Discussion and conclusion In this study, we have investigated whether induction of TRAIL/zVAD/CHX induced programmed necrosis rep resents a viable strategy for the elimination of tumor cells. Necrosis has long been regarded as an accidental, non physiologic form of cell death, whereas caspase dependent apoptosis EPZ-5676 price was considered to be the only form of programmed Inhibitors,Modulators,Libraries and thus physiologically occurring cell death. This view has however been challenged by nu merous studies which have provided Inhibitors,Modulators,Libraries evidence for the ex istence of programmed forms of necrosis that do not depend on caspases but nevertheless follow defined molecular steps. While caspase dependent apoptosis is the major pathway leading to PCD, programmed ne crosis can act as a backup system when the apoptotic machinery fails or is inactivated.
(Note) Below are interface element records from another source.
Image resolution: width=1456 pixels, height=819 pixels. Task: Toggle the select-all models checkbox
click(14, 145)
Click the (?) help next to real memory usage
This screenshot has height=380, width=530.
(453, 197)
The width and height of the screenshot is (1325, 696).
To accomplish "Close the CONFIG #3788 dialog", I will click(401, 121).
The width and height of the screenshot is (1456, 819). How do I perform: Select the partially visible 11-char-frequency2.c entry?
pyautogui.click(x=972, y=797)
It has been shown that programmed necrosis exerts critical functions in mul tiple patho physiological Inhibitors,Modulators,Libraries settings, e. g. the regulation of bone growth, ovulation, negative selection of Inhibitors,Modulators,Libraries lymphocytes, pancreatitis, epilepsy, ischemia reperfusion injury, Parkinsons, Huntingtons and Alzheimers disease, and cell destruction by Salmonella, Shigella, HIV and vaccinia virus. In contrast to apoptosis, a comprehensive pic ture of the signaling pathways of programmed necrosis is not yet available. In the most extensively studied model, TNF R1 elicits programmed necrosis via activation of RIPK1 and RIPK3, a step which is stimulated by the deubiquitinase CYLD and the deacetylase SIRT2, but nega tively regulated by the proteins FADD, FLIP, caspase 8 and members of the cIAP family.
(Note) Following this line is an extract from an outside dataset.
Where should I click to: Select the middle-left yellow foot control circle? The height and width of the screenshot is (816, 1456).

Downstream of RIPK3, the proteins MLKL and PGAM5 Inhibitors,Modulators,Libraries contribute to programmed necrosis by promoting mitochondrial fragmentation. We have previously demonstrated that ceramide acts as an additional key molecule in death receptor mediated pro grammed necrosis. Furthermore, enzymes of the en ergy metabolism, the Bcl 2 family member Bmf and production of reactive oxygen species have been implicated as additional factors in programmed necrosis. The capacity to elicit programmed necrosis appears to be an intrinsic feature of death receptors and has been reported not only for TNF R1, but also for Fas/ CD95 and ectodermal dysplasia receptor. Inde pendently, we and others have demonstrated the ability to trigger programmed necrosis for human and murine TRAIL receptors.
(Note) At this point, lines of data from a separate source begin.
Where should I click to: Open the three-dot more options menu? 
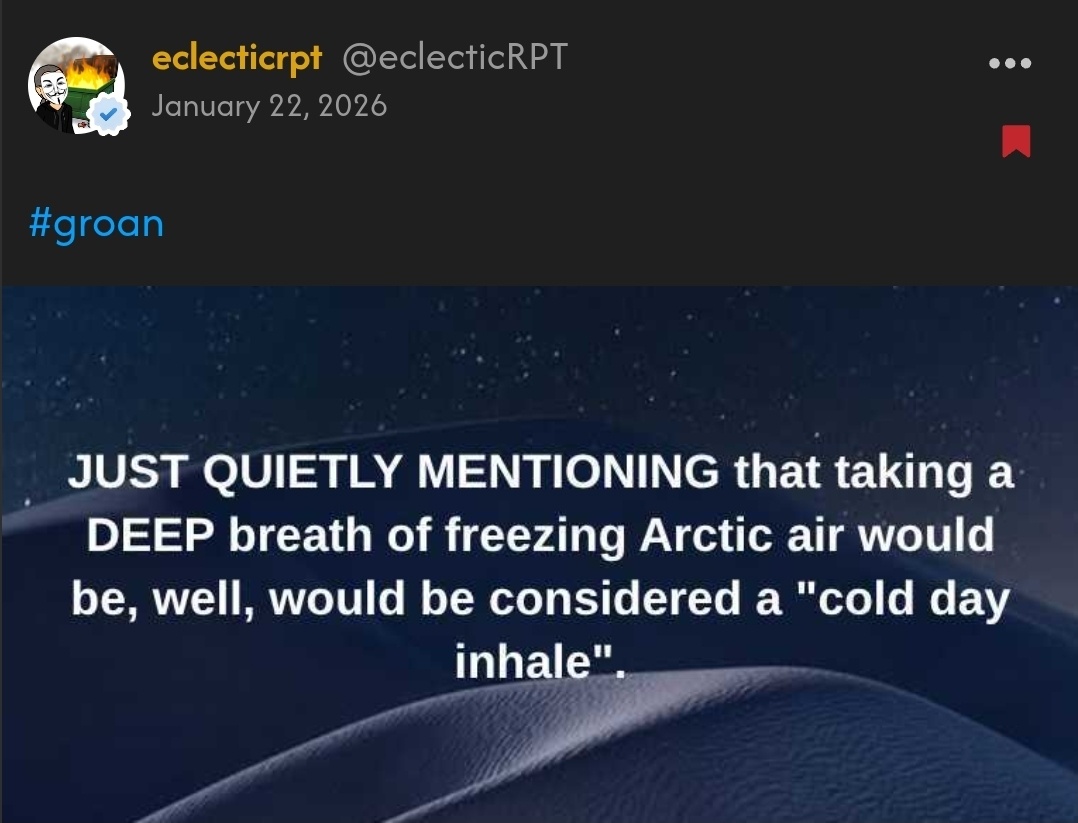[x=1009, y=63]
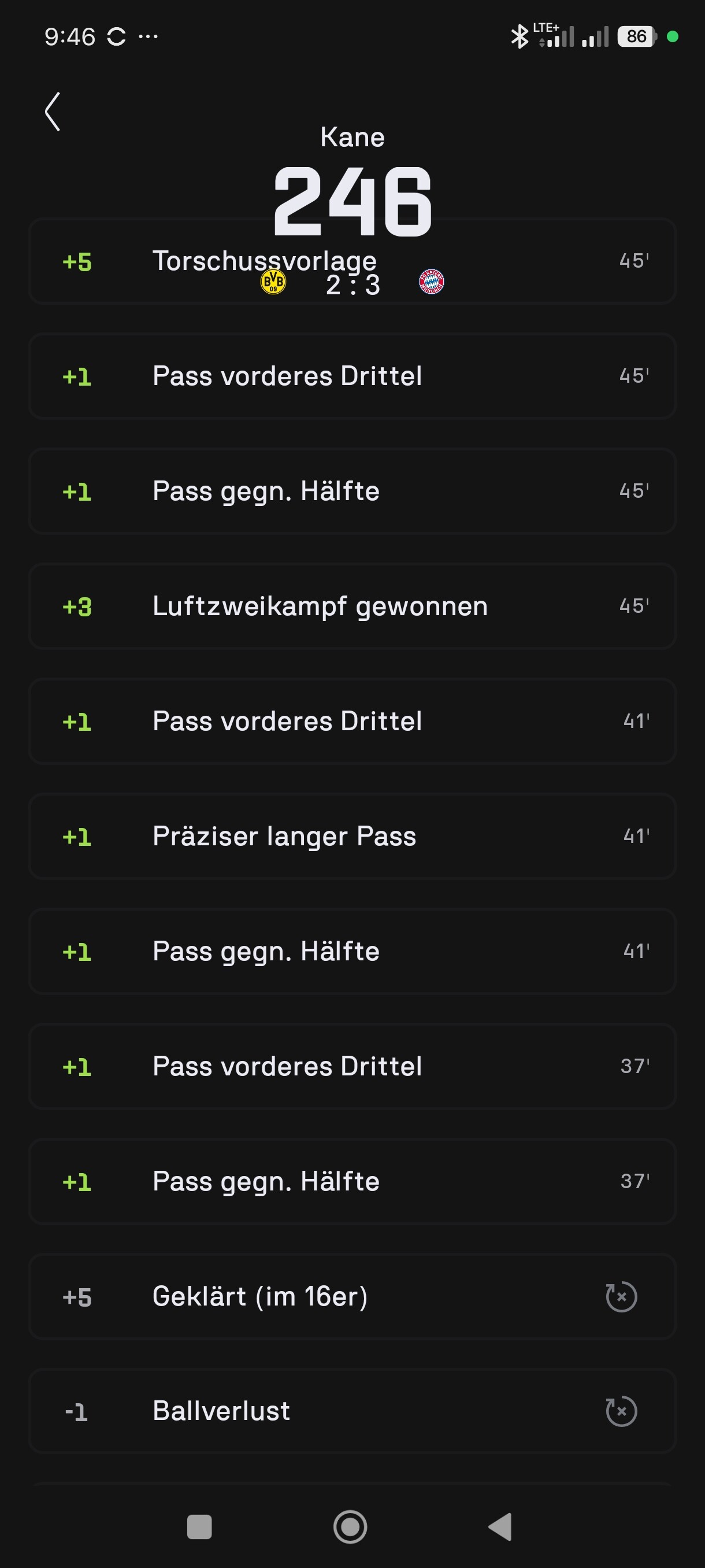The width and height of the screenshot is (705, 1568).
Task: Tap the FC Bayern München logo
Action: point(431,282)
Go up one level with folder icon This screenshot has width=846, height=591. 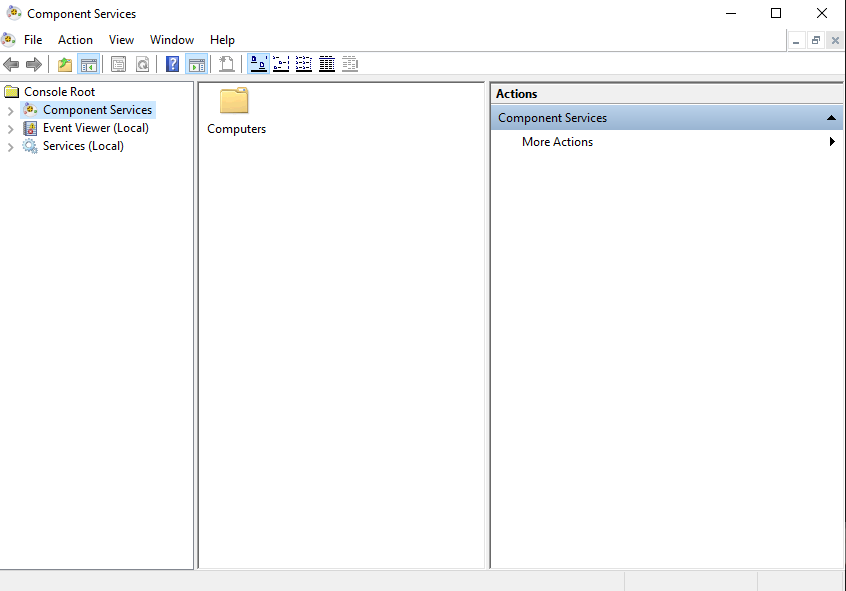[x=65, y=64]
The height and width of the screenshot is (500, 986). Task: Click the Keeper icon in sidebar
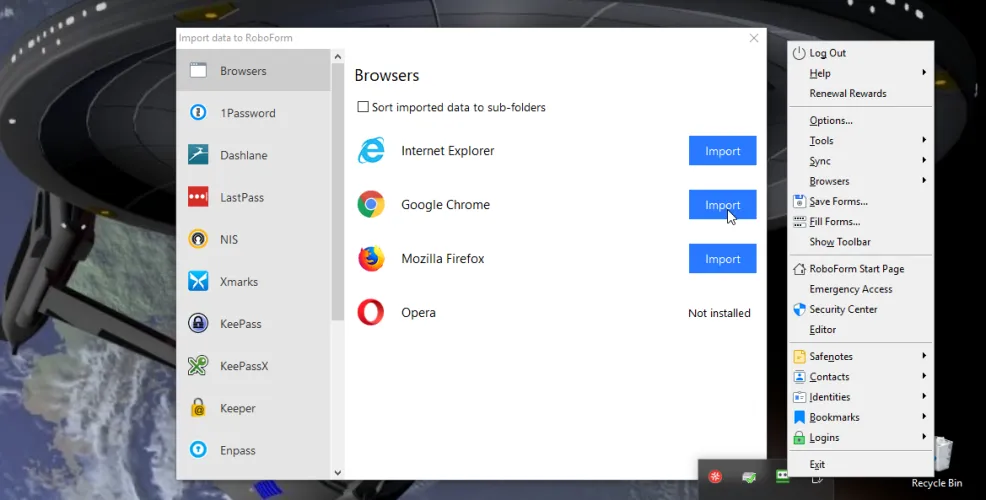click(x=198, y=408)

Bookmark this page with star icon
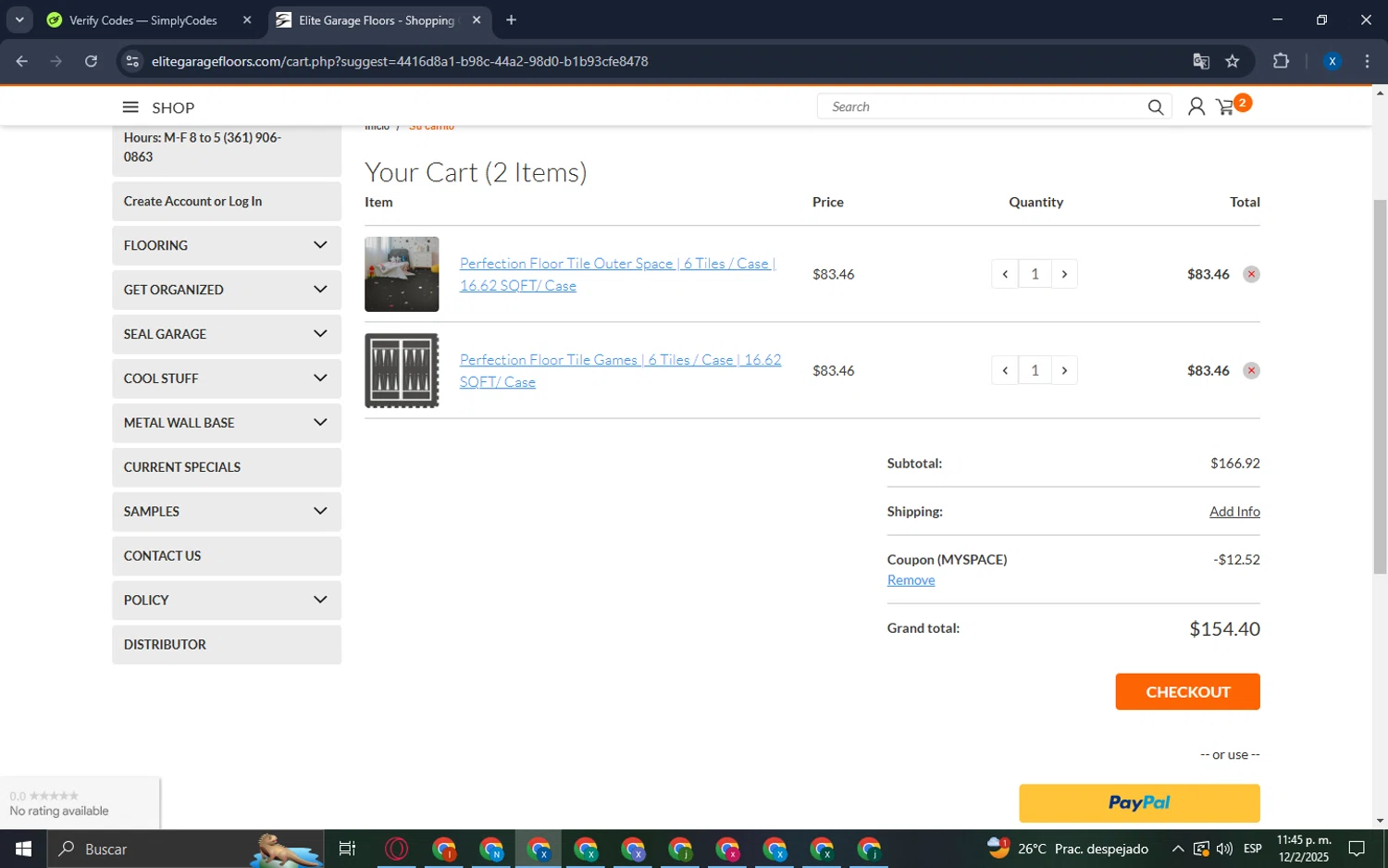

In contrast to programmed ne crosis, the efficacy of TRAIL in the apoptotic elimination of tumor cells has been extensively demonstrated in clin ical trials employing mono or combination therapies. Consistent with the finding that TRAIL elicits apop tosis selectively in tumor but not primary cells, TRAIL was well normally tolerated in preclinical models at serum con centrations that were shown to be effective against cancer cells, as were agonistic TRAIL receptor anti bodies applied to patients in clinical trials using mono or combination therapies.